**WHAT IS EXPECTED**
Look through the lines below; wherever the word "button" appears, copy that line.

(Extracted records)

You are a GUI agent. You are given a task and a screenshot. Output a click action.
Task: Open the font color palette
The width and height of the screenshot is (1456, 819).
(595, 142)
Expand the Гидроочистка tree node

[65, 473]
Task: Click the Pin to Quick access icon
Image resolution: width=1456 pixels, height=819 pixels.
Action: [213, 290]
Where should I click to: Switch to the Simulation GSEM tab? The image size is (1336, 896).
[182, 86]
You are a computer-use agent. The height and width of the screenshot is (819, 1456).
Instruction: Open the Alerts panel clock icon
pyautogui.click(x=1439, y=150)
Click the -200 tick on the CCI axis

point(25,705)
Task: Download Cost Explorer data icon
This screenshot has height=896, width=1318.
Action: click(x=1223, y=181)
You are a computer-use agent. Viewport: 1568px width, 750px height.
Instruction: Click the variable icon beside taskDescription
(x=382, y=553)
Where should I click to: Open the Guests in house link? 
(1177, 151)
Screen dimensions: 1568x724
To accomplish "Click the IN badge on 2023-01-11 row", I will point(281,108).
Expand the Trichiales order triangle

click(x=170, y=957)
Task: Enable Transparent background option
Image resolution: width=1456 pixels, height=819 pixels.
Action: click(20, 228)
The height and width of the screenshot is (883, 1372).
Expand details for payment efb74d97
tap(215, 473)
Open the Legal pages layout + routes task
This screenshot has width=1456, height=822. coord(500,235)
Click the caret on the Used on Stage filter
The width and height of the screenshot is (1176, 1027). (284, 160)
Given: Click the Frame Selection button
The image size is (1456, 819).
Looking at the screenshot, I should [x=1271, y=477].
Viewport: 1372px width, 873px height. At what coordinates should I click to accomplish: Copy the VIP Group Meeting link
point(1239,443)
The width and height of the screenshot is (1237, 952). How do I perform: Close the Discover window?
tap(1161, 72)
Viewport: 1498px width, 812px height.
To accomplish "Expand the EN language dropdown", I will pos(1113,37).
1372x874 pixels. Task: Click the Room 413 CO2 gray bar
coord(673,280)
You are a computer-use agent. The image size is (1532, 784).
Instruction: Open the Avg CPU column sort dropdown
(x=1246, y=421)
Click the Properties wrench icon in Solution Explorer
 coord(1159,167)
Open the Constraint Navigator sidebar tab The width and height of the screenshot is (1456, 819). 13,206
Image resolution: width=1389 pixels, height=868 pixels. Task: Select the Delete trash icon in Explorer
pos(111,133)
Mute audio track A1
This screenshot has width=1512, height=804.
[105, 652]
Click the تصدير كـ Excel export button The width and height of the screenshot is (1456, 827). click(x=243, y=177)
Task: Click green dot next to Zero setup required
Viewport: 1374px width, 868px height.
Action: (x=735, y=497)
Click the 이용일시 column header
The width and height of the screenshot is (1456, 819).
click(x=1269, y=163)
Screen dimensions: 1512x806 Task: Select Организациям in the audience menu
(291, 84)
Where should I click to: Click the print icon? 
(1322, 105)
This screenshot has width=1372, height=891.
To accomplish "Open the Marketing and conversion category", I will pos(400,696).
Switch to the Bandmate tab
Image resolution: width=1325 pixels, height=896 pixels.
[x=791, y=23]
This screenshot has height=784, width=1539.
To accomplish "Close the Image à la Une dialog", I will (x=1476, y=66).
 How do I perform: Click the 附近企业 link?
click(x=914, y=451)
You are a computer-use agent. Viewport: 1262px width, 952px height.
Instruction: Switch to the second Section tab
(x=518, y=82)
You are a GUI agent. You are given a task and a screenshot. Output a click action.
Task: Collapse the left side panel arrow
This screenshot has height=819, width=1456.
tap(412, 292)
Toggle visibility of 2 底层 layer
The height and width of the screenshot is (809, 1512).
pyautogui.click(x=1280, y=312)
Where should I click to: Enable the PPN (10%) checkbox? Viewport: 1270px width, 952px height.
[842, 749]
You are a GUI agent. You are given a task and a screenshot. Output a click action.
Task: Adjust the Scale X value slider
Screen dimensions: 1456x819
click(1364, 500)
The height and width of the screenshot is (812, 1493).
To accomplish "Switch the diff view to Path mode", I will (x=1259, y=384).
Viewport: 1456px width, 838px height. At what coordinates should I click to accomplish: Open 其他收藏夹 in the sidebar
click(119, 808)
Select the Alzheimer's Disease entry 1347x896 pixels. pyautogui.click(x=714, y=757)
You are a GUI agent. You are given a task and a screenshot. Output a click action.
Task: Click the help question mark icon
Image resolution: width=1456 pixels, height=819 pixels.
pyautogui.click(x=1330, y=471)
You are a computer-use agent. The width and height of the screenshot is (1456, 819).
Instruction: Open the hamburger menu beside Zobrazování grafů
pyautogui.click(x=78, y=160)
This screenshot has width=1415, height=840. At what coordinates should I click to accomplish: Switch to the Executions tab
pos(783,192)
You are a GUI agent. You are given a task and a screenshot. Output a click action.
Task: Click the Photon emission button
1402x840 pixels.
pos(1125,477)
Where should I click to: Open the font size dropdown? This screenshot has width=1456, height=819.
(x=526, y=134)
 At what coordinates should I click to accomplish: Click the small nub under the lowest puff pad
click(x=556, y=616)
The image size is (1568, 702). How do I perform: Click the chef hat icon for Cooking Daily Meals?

**TASK SOLUTION**
Given: Click the Frame Selection button
Click the تصدير كـ Excel export button The width and height of the screenshot is (1456, 827). click(x=243, y=177)
Task: Click the Photon emission button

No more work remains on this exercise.